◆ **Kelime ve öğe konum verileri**
◆ ◆ ◆ ◆

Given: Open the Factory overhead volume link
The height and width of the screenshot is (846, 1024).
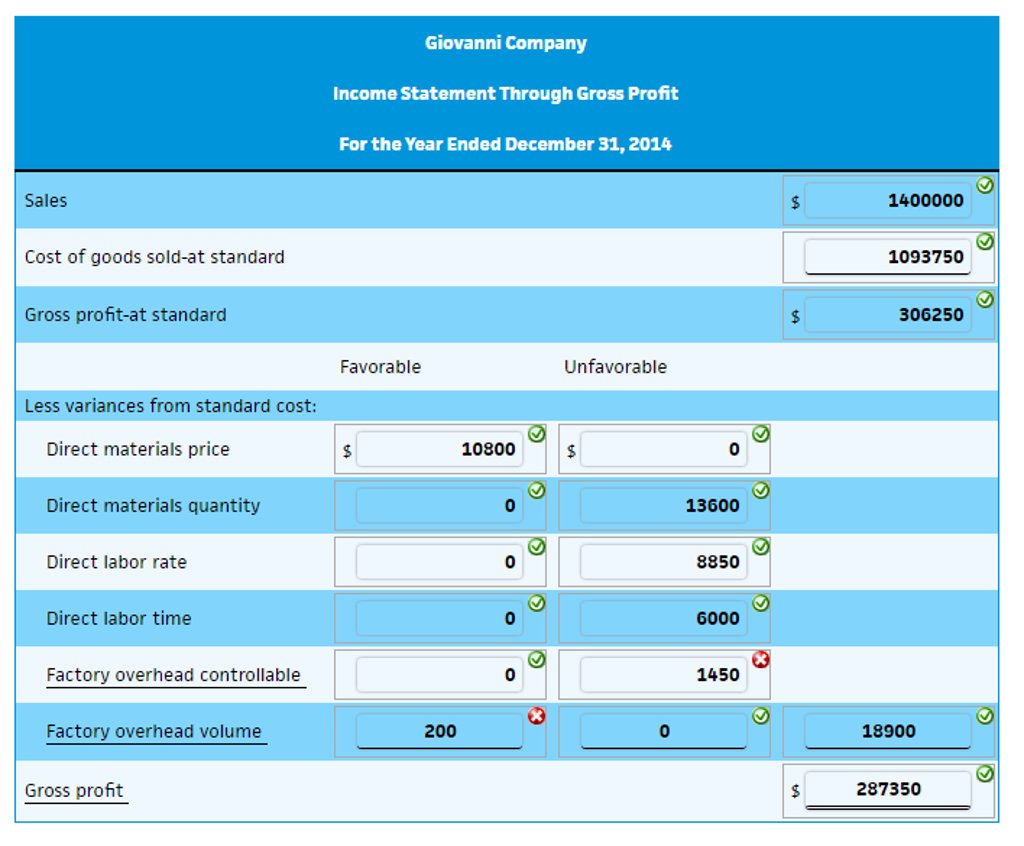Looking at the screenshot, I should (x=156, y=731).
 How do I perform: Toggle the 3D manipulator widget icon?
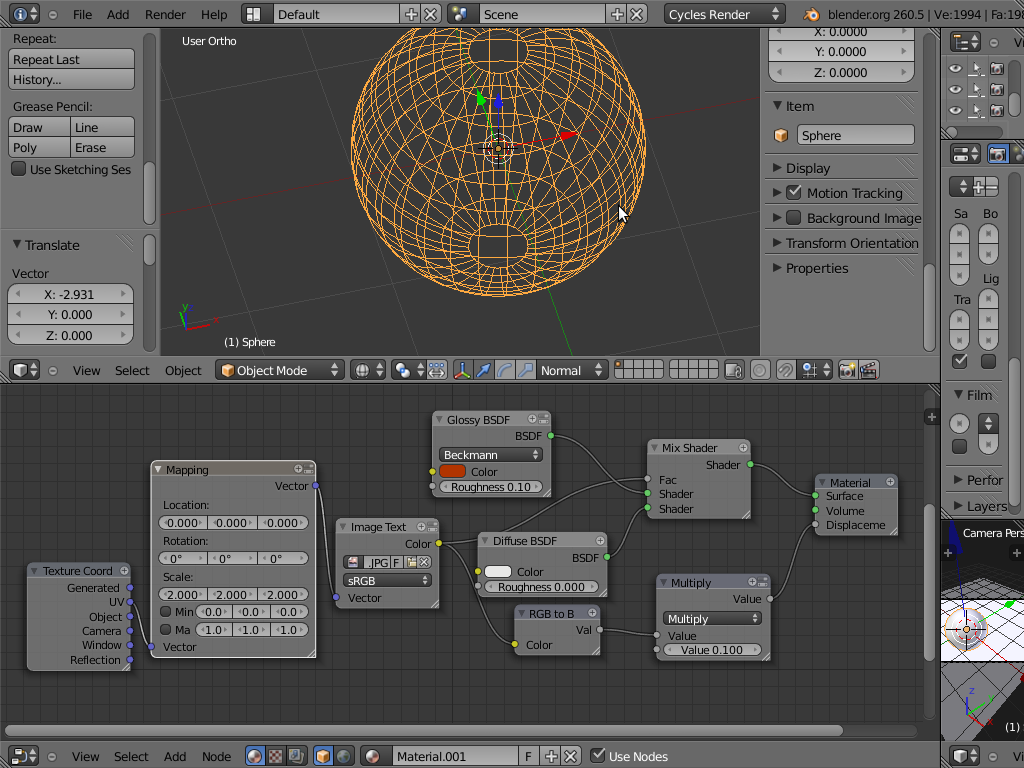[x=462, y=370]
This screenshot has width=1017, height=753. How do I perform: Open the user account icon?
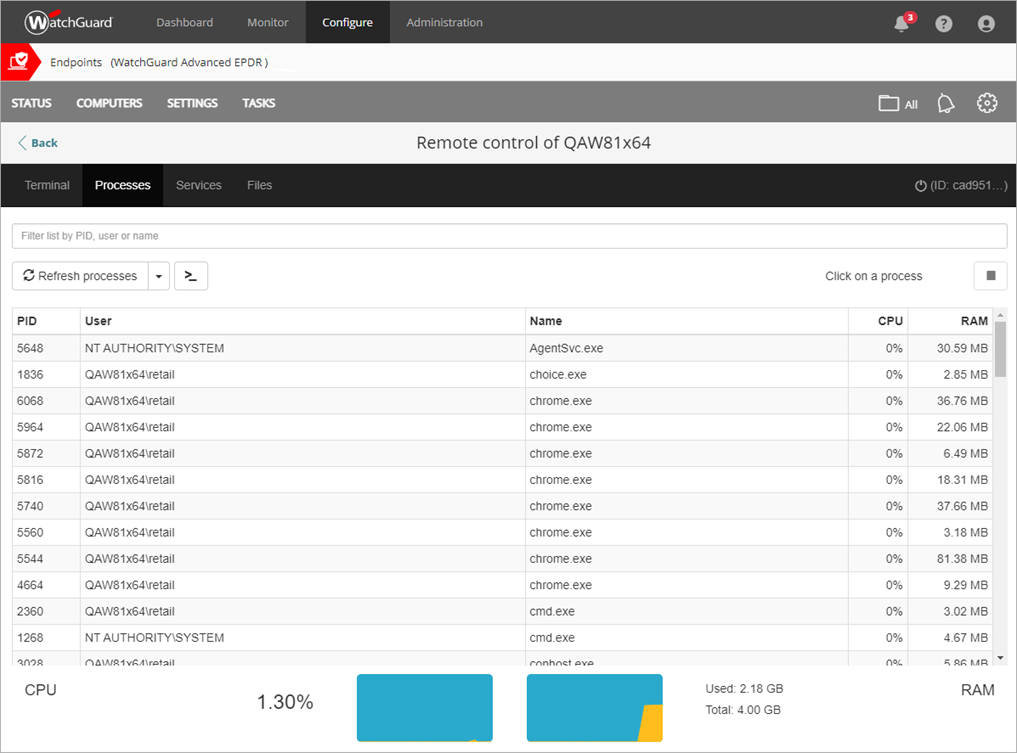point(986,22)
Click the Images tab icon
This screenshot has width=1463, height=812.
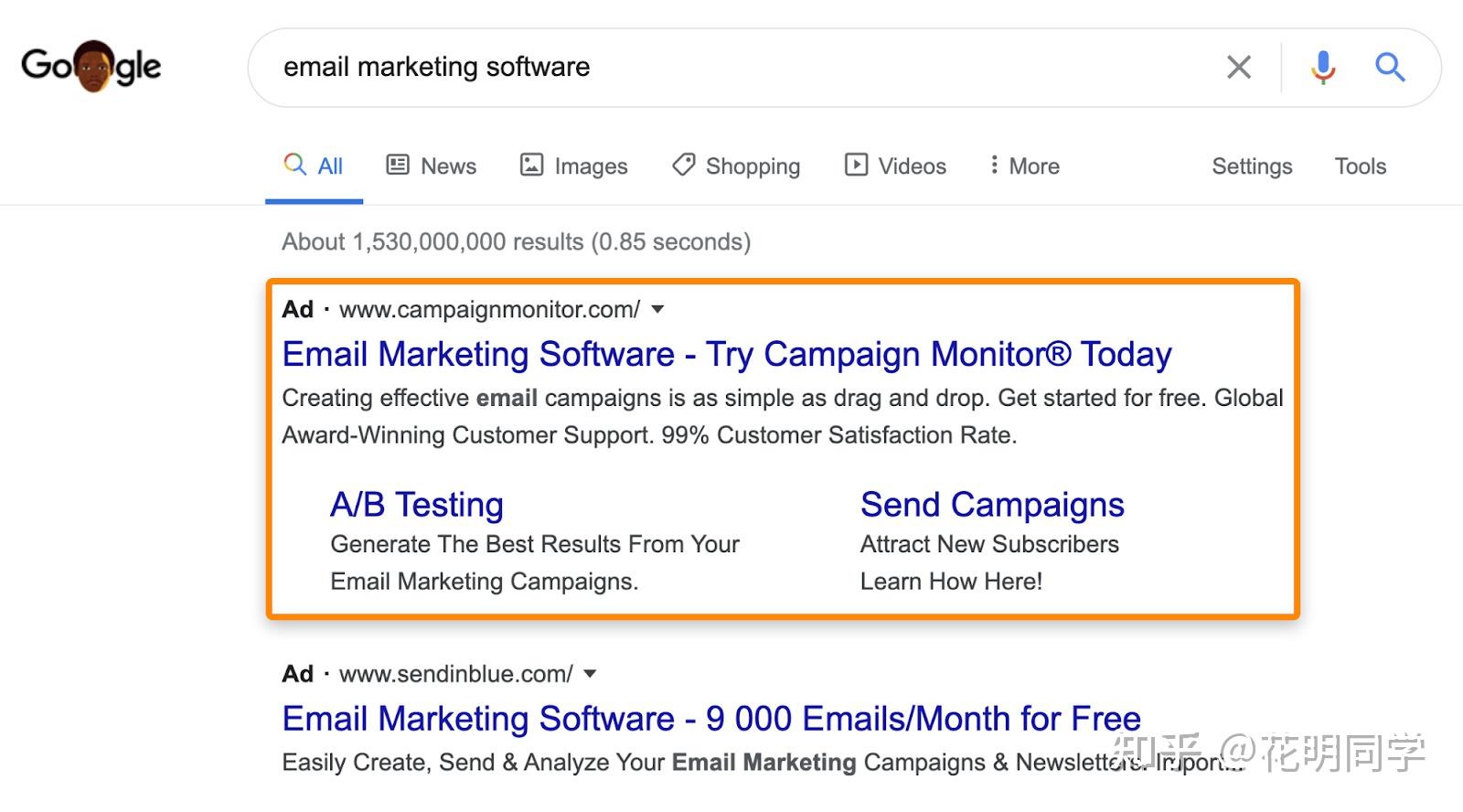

◆ ◆ ◆ ◆

◆ **Alıştırma yönergesi**
Yukarıdaki satırların hepsini, "No" ve "İçerik" adlı iki sütunu olan bir Markdown tablosu olarak yazın; her satırın numarasını ve kendisini verin. Boş satırları ve resimleri tabloya almayın.

◆ **Alıştırma çözümü**
| No | İçerik |
|---|---|
| 1 | Given: Open the Factory overhead volume link |
| 2 | The height and width of the screenshot is (846, 1024). |
| 3 | Looking at the screenshot, I should (x=156, y=731). |
| 4 |  How do I perform: Toggle the 3D manipulator widget icon? |
| 5 | [x=462, y=370] |
| 6 | This screenshot has width=1017, height=753. How do I perform: Open the user account icon? |
| 7 | point(986,22) |
| 8 | Click the Images tab icon |
| 9 | This screenshot has width=1463, height=812. |